Top of Document section

What I learned from the Mastering LLMs course
I recently signed up and completed the Mastering LLMs course on Maven and this post is to share what I learned from the course.
(My certificate can be viewed online at https://maven.com/certificate/BBBPHevx)
This course was initially focused on LLM fine-tuning, but as more instructors joined, it somehow evolved into an LLM conference. Being based in Singapore, I usually could only watch the recordings later as the live sessions were often at inconvenient hours. That said, the advantage of watching the recordings is I could speed up playback by 1.5 to 2 times (depending on the speakers), pause when needed, rewind, and rewatch parts for better understanding.
Do not finetune until you prove that Prompt Engineering and RAG don't work for you
A common approach I was already familiar with is to start with Prompt Engineering, followed by Retrieval Augmented Generation (RAG), and then only consider fine-tuning. The reason is obvious -- fine-tuning is more costly, more work and has a slower feedback loop than the other two approaches. I already knew about this prior to the course but what I learned from the course is the added benefit of using Prompt Engineering and RAG results as baselines for fine-tuning.
Finetuning may yield worse results
Beware, fine-tuning isn’t always a guaranteed improvement! For instance, during one of the sessions, an example was shared where a model was finetuned on Slack chat data actually performed worse because the model kept trying to emulate the messaging style of the Slack users rather than actually answer questions based on the past chat conversations. (I was trying to recall the specific example but I couldn't find it after the course).
Axolotl + Cloud infrasturcture make finetuning very approachable
The course participants received in total $3,500 worth of compute credits for various providers (JarvisLabs, Modal, OpenAI, HuggingFace, Weights and Biases, etc.)

Bottom of Document section

**Using the information**
a) Reproduce the passage of the post on the Mastering LLMs course between "What I learned from the Mastering" and "from the course.", inclusive.
b) Answer these questions from the post on the Mastering LLMs course:
(i) Where is the writer based?
(ii) What total value of compute credits did course participants receive?
(iii) What did the model fine-tuned on Slack chat data keep trying to do instead of answering questions?

Top of Data section

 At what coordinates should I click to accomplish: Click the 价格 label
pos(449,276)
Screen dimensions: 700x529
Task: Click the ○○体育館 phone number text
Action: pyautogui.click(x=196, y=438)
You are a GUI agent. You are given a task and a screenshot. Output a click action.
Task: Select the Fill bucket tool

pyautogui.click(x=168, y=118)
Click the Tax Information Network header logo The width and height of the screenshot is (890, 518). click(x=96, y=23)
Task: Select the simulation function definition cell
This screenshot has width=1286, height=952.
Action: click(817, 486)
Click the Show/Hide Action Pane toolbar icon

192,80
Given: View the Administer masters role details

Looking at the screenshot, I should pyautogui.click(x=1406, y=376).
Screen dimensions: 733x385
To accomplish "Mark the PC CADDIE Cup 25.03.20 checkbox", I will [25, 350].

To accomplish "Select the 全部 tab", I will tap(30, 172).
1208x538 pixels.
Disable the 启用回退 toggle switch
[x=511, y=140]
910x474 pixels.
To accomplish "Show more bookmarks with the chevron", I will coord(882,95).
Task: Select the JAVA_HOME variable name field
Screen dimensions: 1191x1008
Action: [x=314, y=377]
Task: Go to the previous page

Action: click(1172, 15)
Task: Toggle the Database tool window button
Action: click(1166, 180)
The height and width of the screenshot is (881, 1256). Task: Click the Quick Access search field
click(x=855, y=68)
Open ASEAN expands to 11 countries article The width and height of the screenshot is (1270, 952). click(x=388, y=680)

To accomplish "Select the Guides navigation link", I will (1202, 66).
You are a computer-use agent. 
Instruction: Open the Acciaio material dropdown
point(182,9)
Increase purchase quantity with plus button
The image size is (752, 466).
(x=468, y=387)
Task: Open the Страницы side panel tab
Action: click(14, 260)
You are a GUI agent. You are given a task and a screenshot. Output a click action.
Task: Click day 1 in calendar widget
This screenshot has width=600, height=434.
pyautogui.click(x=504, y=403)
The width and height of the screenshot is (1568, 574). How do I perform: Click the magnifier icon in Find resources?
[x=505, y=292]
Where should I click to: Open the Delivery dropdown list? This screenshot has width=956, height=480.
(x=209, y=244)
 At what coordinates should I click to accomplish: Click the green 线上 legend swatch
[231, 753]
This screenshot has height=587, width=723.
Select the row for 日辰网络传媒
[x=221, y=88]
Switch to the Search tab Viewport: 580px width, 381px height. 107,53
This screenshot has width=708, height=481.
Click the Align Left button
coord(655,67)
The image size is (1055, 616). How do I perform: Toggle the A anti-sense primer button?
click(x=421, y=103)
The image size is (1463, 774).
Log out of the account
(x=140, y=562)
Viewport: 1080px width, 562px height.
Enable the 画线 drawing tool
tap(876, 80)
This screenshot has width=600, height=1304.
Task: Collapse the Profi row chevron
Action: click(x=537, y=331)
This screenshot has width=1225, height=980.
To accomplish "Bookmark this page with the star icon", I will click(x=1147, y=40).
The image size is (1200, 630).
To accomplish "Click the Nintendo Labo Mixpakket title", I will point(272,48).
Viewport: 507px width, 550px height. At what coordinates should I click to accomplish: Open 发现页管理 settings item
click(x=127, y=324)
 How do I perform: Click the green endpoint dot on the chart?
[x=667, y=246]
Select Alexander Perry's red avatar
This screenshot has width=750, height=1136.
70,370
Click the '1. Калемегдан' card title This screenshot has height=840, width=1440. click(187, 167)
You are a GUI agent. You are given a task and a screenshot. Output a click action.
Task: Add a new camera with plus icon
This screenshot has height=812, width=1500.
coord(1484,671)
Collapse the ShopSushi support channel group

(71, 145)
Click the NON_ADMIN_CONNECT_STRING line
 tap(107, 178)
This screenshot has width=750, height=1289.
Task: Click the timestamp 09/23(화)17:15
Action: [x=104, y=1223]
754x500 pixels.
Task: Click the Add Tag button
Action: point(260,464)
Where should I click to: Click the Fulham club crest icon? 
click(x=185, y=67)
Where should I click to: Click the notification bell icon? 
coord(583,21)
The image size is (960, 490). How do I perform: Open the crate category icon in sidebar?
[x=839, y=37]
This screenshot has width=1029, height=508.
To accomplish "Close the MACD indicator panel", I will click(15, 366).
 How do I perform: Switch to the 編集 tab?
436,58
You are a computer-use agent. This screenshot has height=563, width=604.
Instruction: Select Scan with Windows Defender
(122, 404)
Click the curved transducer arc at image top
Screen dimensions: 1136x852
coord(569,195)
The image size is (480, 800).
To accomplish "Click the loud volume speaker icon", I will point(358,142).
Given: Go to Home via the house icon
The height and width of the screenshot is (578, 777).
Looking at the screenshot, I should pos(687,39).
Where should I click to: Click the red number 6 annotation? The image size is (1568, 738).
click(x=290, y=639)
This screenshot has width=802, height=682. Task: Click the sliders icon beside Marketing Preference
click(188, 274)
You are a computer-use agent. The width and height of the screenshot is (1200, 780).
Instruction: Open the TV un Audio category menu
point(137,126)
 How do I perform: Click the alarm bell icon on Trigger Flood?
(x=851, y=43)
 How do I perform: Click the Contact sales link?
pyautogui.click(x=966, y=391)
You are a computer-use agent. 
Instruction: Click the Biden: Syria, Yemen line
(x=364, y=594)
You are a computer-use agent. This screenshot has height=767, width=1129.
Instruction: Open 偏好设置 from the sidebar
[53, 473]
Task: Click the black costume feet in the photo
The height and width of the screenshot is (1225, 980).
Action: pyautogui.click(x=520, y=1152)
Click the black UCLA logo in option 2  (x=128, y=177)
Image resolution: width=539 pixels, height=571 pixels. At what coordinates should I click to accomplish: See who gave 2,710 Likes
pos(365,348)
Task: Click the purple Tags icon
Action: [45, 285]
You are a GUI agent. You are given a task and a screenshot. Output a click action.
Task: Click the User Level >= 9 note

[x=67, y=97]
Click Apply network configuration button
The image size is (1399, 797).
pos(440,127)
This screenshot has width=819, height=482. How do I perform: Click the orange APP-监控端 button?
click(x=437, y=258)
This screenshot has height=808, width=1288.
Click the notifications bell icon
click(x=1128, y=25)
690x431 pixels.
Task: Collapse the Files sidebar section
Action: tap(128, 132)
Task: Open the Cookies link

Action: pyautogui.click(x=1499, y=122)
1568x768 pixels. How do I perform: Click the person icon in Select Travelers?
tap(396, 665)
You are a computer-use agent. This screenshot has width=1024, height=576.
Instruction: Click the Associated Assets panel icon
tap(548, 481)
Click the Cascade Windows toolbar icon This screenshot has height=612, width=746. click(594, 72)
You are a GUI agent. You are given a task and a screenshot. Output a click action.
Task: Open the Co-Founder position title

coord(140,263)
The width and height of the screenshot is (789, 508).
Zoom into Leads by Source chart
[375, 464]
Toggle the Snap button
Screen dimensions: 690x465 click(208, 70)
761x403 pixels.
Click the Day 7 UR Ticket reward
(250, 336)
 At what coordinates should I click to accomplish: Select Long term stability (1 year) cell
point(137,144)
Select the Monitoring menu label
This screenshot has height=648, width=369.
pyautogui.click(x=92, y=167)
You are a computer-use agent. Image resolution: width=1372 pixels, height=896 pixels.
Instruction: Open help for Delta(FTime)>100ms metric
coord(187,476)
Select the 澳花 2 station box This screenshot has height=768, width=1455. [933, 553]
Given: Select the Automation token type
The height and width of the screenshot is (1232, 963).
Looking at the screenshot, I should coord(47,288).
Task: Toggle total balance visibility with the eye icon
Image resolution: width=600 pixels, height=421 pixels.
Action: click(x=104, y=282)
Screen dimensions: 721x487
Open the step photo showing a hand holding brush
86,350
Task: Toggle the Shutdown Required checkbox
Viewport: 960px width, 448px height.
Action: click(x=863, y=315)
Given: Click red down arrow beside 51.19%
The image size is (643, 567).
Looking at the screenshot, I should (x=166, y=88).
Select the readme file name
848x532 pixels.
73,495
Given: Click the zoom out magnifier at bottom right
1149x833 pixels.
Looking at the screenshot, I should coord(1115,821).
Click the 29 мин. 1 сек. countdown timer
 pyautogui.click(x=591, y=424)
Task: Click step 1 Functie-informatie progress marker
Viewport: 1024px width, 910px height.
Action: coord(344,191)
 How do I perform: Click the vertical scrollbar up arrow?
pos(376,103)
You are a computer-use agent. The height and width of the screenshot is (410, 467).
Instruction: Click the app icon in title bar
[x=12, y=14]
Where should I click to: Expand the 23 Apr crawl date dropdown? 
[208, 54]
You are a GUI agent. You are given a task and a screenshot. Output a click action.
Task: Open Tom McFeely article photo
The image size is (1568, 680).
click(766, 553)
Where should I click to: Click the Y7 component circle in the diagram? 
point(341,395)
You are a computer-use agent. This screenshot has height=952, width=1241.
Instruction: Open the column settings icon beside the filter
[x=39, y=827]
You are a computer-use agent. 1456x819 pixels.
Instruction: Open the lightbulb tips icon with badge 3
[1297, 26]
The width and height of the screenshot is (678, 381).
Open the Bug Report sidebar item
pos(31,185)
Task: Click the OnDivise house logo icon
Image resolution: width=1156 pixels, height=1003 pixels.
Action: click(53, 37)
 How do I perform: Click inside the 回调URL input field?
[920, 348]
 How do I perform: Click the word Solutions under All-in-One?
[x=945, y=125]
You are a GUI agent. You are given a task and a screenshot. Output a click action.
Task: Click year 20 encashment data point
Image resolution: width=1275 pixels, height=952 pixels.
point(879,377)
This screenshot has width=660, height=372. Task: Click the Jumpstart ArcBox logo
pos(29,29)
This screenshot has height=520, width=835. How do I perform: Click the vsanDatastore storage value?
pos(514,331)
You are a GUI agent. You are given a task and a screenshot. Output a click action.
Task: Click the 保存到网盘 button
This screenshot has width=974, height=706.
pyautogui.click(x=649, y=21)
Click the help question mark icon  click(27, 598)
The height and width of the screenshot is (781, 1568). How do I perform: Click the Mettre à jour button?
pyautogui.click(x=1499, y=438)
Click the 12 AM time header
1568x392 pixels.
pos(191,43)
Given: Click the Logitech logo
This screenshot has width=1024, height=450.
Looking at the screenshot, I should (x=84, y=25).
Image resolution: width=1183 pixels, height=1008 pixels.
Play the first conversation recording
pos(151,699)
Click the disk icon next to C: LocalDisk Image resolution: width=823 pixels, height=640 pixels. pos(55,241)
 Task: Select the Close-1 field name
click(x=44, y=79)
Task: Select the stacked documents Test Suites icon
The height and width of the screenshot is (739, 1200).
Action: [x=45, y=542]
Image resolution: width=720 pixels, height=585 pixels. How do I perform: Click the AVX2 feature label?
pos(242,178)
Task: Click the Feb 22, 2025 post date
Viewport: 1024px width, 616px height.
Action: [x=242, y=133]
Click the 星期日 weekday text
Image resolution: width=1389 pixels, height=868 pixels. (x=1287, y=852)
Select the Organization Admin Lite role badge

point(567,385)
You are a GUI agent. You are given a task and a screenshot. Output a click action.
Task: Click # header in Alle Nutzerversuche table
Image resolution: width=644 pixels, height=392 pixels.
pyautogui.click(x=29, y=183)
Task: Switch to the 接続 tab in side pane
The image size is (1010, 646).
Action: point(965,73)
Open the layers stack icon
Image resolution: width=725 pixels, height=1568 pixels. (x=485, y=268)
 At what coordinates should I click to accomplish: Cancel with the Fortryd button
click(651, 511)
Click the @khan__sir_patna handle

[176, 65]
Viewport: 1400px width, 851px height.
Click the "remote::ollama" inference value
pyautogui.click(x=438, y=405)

Bottom of Data section

**Answers in order**
a)
What I learned from the Mastering LLMs course
I recently signed up and completed the Mastering LLMs course on Maven and this post is to share what I learned from the course.

b)
(i) Singapore.
(ii) $3,500.
(iii) It kept trying to emulate the messaging style of the Slack users.